:: Records for this task

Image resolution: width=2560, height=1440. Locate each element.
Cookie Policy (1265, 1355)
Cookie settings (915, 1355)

::::
:: Records for this task

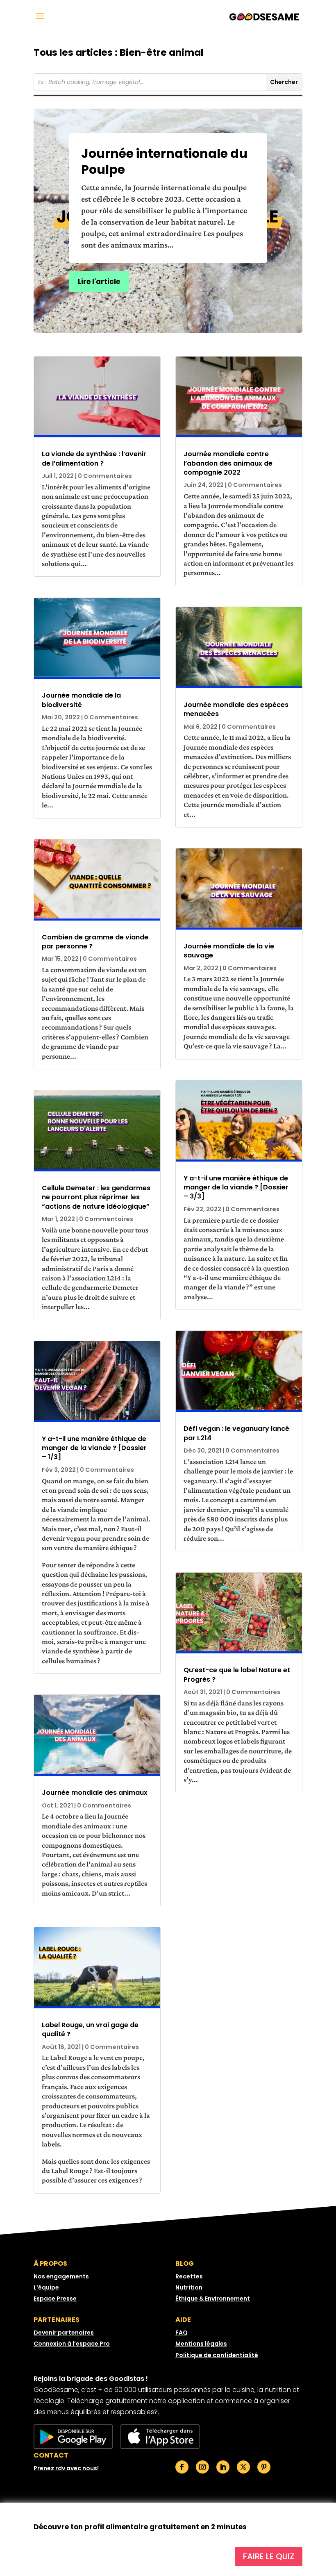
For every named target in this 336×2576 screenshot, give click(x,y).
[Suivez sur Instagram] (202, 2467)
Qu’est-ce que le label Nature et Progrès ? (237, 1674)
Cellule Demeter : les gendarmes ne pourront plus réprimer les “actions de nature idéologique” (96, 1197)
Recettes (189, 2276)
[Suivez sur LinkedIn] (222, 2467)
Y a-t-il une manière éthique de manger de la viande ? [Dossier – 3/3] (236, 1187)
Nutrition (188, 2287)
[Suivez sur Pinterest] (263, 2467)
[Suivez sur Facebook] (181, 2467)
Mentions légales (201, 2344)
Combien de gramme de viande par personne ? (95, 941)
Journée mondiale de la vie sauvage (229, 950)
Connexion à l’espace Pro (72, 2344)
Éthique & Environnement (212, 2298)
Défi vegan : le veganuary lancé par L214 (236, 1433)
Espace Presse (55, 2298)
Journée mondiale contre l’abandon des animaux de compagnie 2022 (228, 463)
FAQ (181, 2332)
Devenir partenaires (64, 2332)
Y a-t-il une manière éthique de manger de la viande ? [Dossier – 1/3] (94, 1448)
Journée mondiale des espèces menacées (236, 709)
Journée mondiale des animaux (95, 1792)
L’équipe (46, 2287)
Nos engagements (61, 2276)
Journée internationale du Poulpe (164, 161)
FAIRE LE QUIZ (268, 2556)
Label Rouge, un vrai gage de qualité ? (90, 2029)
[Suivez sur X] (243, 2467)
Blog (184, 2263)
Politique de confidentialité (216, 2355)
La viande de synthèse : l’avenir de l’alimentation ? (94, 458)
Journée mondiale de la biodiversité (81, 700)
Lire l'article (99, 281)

::::
:: Records for this task

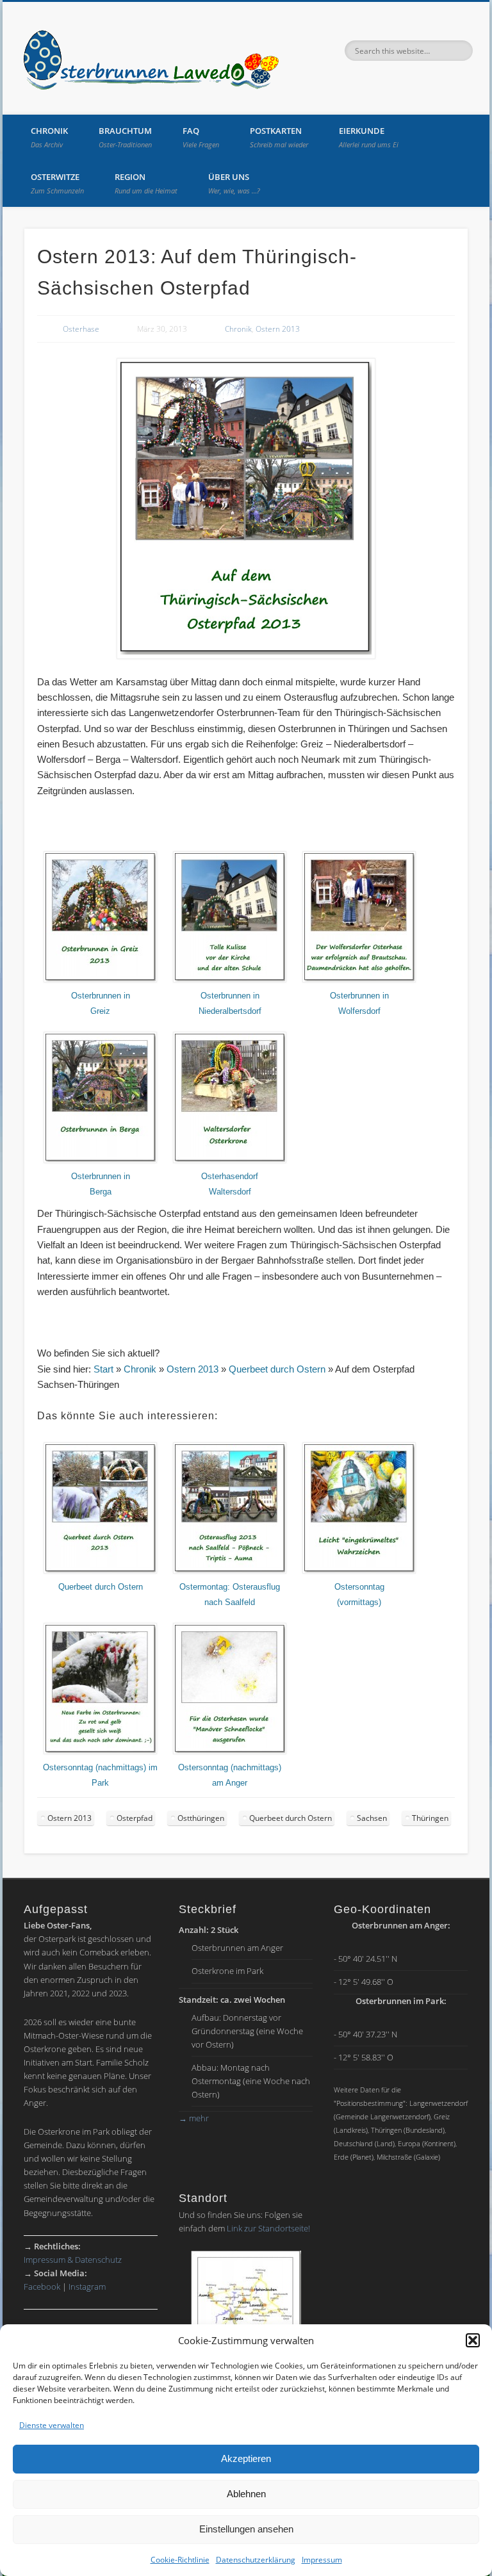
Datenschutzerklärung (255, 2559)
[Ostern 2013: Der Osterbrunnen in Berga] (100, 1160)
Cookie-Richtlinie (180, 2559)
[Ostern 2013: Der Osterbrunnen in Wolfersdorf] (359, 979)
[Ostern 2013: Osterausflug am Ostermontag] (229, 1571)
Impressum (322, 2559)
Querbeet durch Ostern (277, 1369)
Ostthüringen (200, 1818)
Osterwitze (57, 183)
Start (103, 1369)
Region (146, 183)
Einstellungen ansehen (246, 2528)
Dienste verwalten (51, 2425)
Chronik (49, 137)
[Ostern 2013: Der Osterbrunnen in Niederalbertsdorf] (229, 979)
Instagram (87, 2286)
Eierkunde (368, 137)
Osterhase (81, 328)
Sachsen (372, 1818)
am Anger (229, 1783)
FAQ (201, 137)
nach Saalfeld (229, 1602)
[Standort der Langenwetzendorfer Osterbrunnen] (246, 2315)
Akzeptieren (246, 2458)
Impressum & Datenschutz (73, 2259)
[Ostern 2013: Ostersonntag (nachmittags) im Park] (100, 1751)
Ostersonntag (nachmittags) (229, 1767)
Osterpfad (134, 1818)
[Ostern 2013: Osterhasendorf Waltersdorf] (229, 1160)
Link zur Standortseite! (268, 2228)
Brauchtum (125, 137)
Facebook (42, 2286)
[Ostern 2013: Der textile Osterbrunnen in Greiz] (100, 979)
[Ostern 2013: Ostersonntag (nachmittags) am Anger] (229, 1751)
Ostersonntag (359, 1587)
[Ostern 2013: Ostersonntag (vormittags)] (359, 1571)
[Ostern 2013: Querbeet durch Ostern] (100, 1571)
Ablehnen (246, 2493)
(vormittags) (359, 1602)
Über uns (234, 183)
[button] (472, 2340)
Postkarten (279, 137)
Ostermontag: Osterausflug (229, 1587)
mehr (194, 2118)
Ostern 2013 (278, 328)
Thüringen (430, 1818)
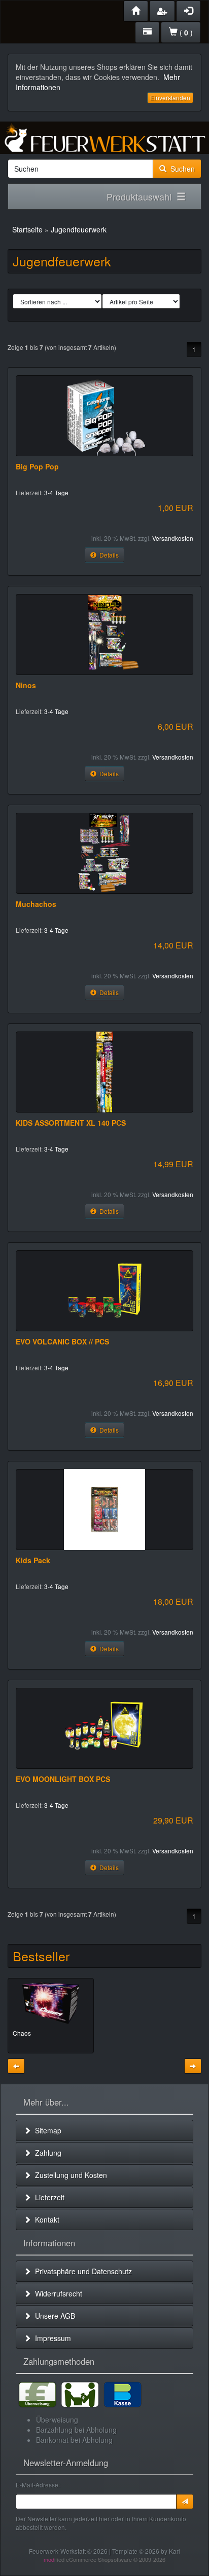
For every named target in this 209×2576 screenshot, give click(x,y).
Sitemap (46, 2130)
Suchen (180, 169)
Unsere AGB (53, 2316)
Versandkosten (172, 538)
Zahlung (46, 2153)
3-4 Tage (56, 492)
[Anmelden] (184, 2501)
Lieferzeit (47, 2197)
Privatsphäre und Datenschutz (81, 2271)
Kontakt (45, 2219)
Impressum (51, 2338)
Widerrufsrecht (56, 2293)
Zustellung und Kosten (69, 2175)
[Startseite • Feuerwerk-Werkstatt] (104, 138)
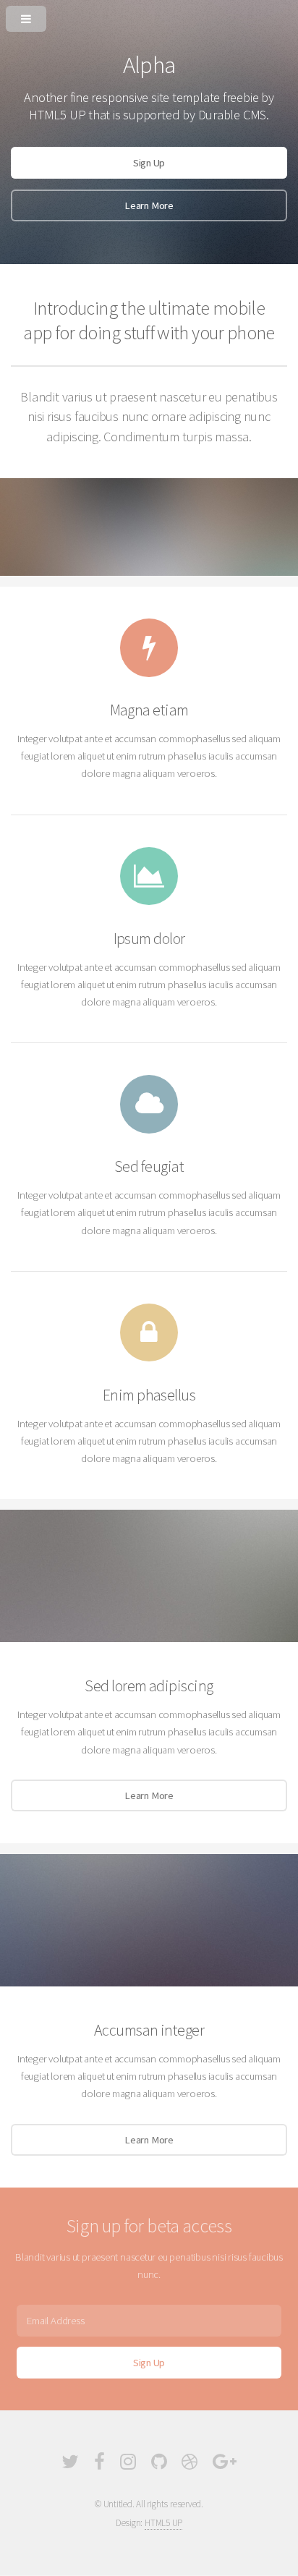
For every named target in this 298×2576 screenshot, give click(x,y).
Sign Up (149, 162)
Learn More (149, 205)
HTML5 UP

::::

**Your objective**
Output each line of the listing in which the string "click" is found.

**Answer to the problem**
For every named target in this 336×2576 screenshot, give click(x,y).
For every named target in this 209×2576 screenshot, give click(x,y).
For every named target in this 298×2576 screenshot, give click(x,y).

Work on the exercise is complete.